◆ Exercise:
Write out the records in full and without alteration, setting aside their pictures.
BEGIN
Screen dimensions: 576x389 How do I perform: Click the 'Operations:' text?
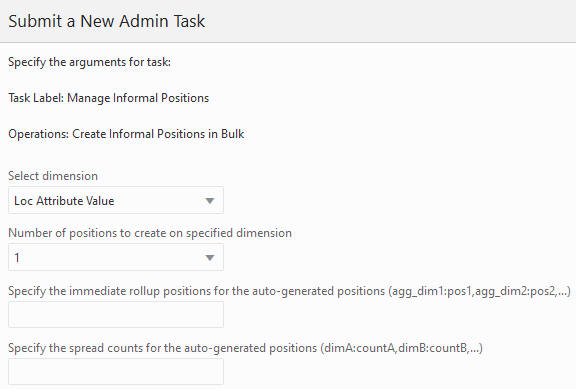pyautogui.click(x=39, y=134)
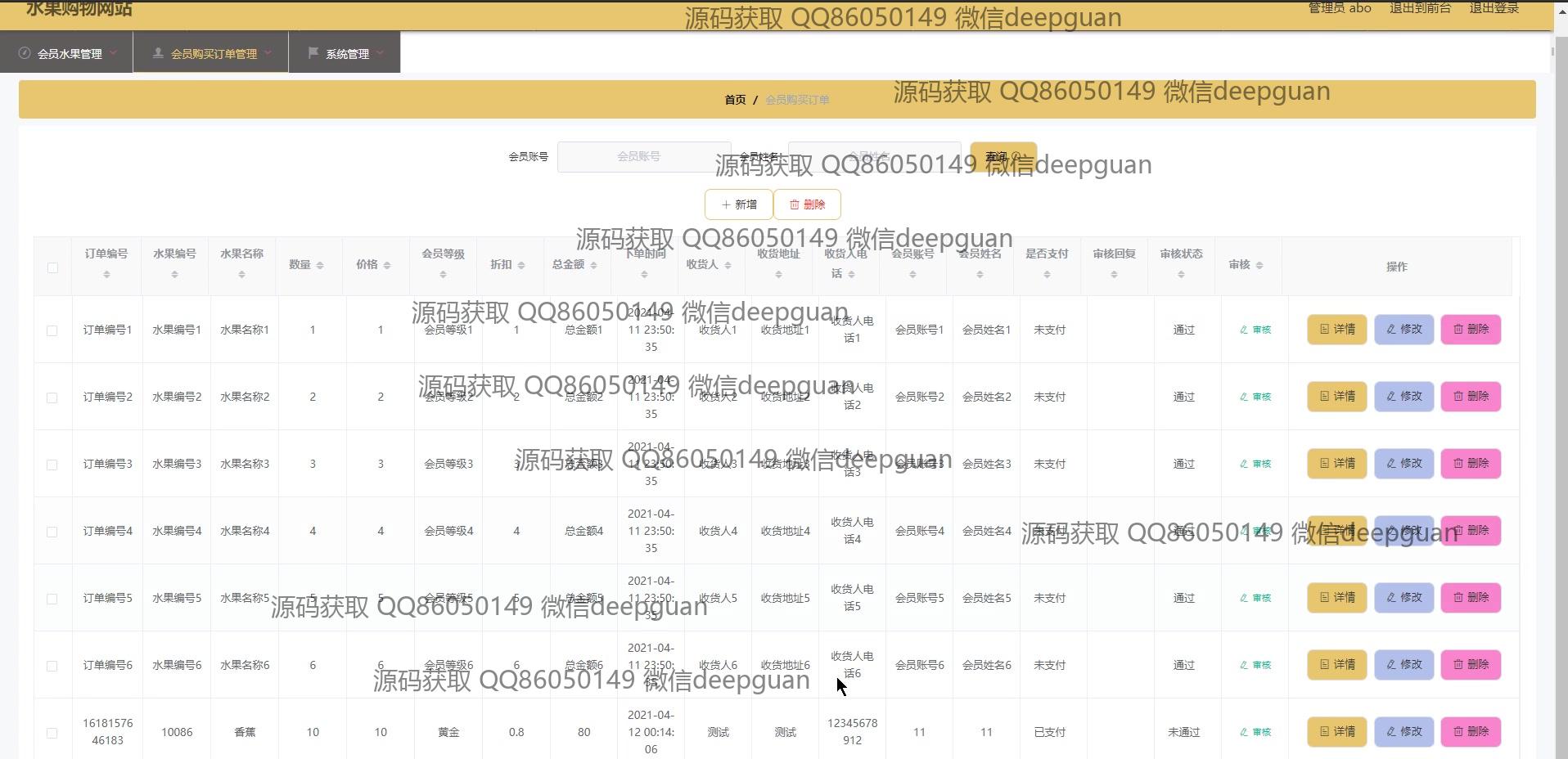
Task: Click the sort icon in 数量 column header
Action: pyautogui.click(x=319, y=266)
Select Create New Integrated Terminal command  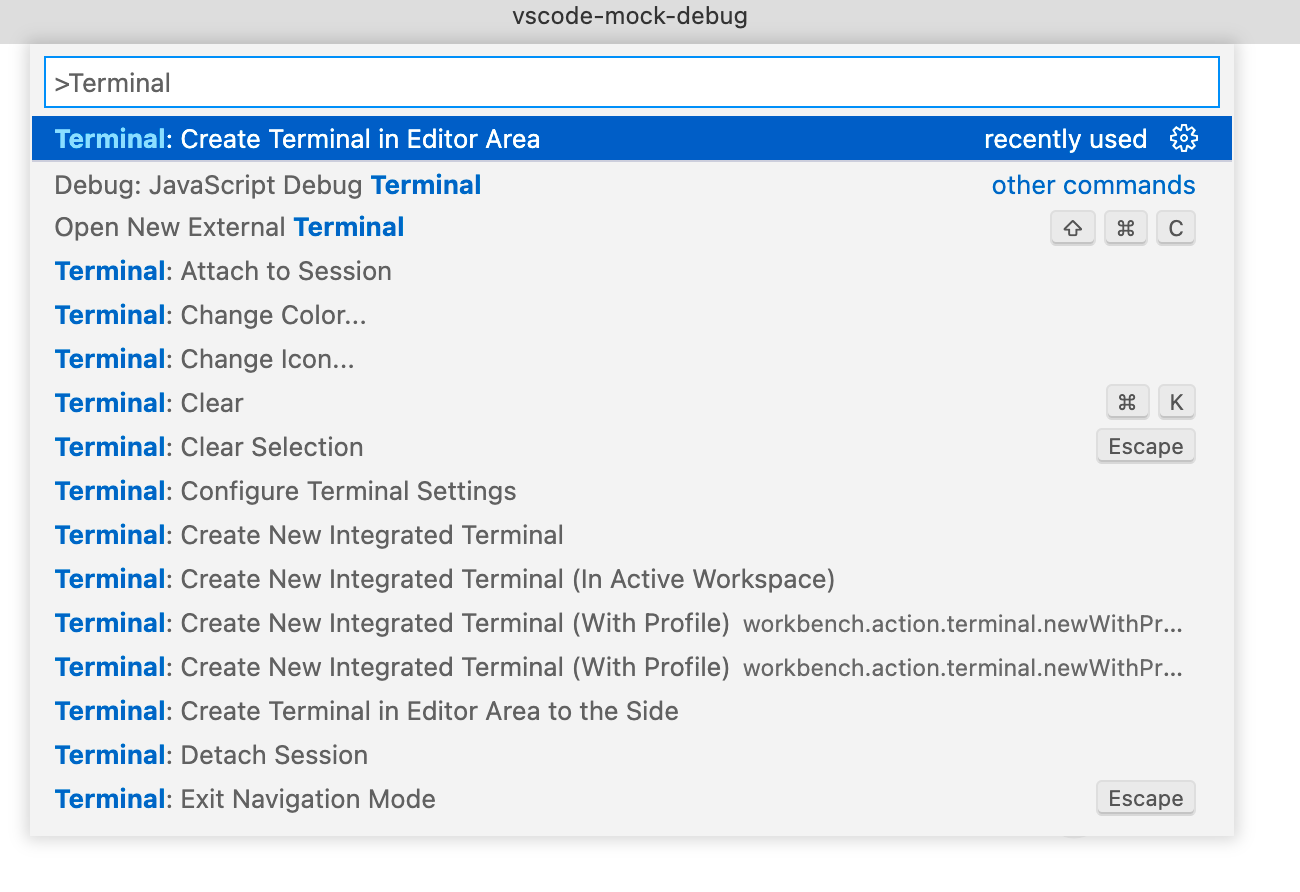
END
◆ Your response:
Screen dimensions: 576x389 How do I perform: Click the 'Operations:' text?
pyautogui.click(x=39, y=134)
Task: Click the sort icon in 数量 column header
Action: pyautogui.click(x=319, y=266)
Select Create New Integrated Terminal command  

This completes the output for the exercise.